El primero de ellos se asentará sobre la isla natural de Bornholm (cuarenta.000 habitantes), en el mar Báltico, y dejará dar salida de forma eficaz a toda la producción de los aerogeneradores en dirección al resto de Dinamarca y, asimismo, a las costas alemanas bañadas por esas aguas. La segunda es aún más ambiciosa: se trata de crear una isla artificial de la nada, unos cien quilómetros al oeste de la península de Jutlandia, en pleno mar del Norte. El diseño de esta última es aún una incógnita, mas fuentes próximas al proyecto deslizan que lo más probable es que se edifique a imagen y similitud de las plataformas petrolíferas actuales: mucho metal y pragmatismo por encima de todo. “No será de arena fina: su objetivo será transportar energía de forma eficiente”, apuntan.

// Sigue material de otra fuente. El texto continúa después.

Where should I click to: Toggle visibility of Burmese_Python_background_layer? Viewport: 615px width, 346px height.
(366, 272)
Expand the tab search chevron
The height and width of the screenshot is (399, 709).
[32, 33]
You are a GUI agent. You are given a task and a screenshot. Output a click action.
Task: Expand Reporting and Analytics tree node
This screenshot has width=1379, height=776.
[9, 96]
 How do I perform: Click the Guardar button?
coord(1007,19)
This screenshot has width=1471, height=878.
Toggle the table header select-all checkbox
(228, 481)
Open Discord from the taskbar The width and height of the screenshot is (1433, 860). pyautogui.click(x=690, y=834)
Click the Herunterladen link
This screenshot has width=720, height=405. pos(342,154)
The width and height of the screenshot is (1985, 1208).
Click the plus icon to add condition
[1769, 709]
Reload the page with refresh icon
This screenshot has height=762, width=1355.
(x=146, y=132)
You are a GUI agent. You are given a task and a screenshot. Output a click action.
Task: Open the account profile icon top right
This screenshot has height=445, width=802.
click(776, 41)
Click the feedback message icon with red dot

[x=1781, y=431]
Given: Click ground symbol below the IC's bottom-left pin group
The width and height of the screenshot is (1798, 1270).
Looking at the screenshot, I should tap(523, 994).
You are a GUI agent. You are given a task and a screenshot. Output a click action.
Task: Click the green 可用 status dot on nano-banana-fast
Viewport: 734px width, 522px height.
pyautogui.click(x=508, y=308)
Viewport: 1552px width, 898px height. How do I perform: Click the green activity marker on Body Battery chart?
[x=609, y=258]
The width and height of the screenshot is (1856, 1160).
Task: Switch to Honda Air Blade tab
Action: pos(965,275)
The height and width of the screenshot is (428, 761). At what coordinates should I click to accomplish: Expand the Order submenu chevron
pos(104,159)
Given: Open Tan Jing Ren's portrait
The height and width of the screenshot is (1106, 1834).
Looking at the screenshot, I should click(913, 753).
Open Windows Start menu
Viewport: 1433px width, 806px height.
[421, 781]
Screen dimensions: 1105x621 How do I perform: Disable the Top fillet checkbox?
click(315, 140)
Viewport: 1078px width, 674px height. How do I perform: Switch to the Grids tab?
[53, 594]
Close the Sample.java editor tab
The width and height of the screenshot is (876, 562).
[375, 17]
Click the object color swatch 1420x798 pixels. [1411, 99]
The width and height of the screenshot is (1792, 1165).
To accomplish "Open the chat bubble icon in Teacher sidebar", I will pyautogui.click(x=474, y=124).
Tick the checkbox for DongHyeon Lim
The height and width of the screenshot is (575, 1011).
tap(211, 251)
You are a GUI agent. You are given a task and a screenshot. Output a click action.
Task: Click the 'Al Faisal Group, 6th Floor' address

A corto plazo, ambas islas centralizarán los centenares de kilómetros de cable desde los parques eólicos en alta mar para luego evacuarlo en una sola línea hacia su destino. A largo, ya en la década de 2030, deberían incluso albergar electrolizadores para generar hidrógeno verde y combustibles verdes in situ. “Su lógica radica, sobre todo, en reducir la distancia entre los aerogeneradores y la costa danesa”, afirma a Forbes Hispano Hanne Storm Edlefsen, vicepresidenta del gestor de la red eléctrica danesa, Energinet, de titularidad 100% pública. “Cuanto más lejos están y más potencia instalada hay, más sentido tiene. La idea encaja perfectamente en nuestra ambición de convertir a Dinamarca en uno de los grandes hubs energéticos de Europa: tenemos mucho viento, y eso nos permitirá generar electricidad muy barata”.

Aunque pioneras, las danesas no serán las únicas islas energéticas en Europa. Alemania —que participa en la financiación del proyecto de su vecina del norte, sabedora de que será uno de sus principales beneficiarios— también tiene planes en el mismo sentido. Igual que Países Bajos y Bélgica. La meta, dicen, sería encadenar todas y cada una ellas con un entramado de cables que operaría como una suerte de interconexión paralela a cientos quilómetros de la costa y que facilitaría —mucho— el trasiego bidireccional de electrones. “Cuanto más interconectados estemos, mejor para todos: menores precios pagarán los consumidores y más generación renovable podremos integrar”, cierra Edlefsen. Bien lo saben —para mal— España y Portugal, dos países eternamente desenganchados del resto del continente en el plano energético.